Saturday, May 19, 2012

The rat that lacks pigment



Some time ago I photographed a strange looking rat that was so tame that it came to within two or three metres of me and allowed me to take many pictures of it before it walked calmly away. 

The rat had white markings on the face showing that it was an albinoid rat.

Albinism is characterised by complete or partial absence of pigment in the skin. It can occur in all vertebrates including humans. The lack of pigment can be partial or complete and can also effect the hair and eyes.

Albinism is not often seen in nature. The lack of pigment results in loss of camouflage and albinistic animals are easily spotted by predators. In areas with no predators albino animals can have a normal life expectancy. A Spanish sparrow (g─žammiel tal-bejt) with large patches of white on its wings used to breed in a ventilator close to where I live and managed to survive for many years.

Several albino animals have been purposely bred for particular characteristics. The best known are albino rabbits and rats. Albino rabbits are said to have a better taste while albino rats are used extensively in laboratories for biomedical studies and experimentation.

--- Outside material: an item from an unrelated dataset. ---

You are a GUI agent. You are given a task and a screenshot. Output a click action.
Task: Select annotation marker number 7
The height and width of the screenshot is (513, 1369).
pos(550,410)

It is said that these rats are the descendants of rats caught around 1800 by English rat-catchers for ratting, a blood sport in which trained dogs were lowered in pits full of rats to kill as many as possible in the shortest time possible. Rats which exhibited any albinism, instead of being thrown in the pits, were kept for breeding and exhibition and these became the stock from which today’s laboratory rats are descended.

Two species of rat are found in the Maltese islands; the brown rat (far tal-kampanja) and the black rat (far iswed). Both species of rat can by found in urban and rural areas. 

They are very common animals that can be carriers of disease and can cause a lot of damage to crops and stored food.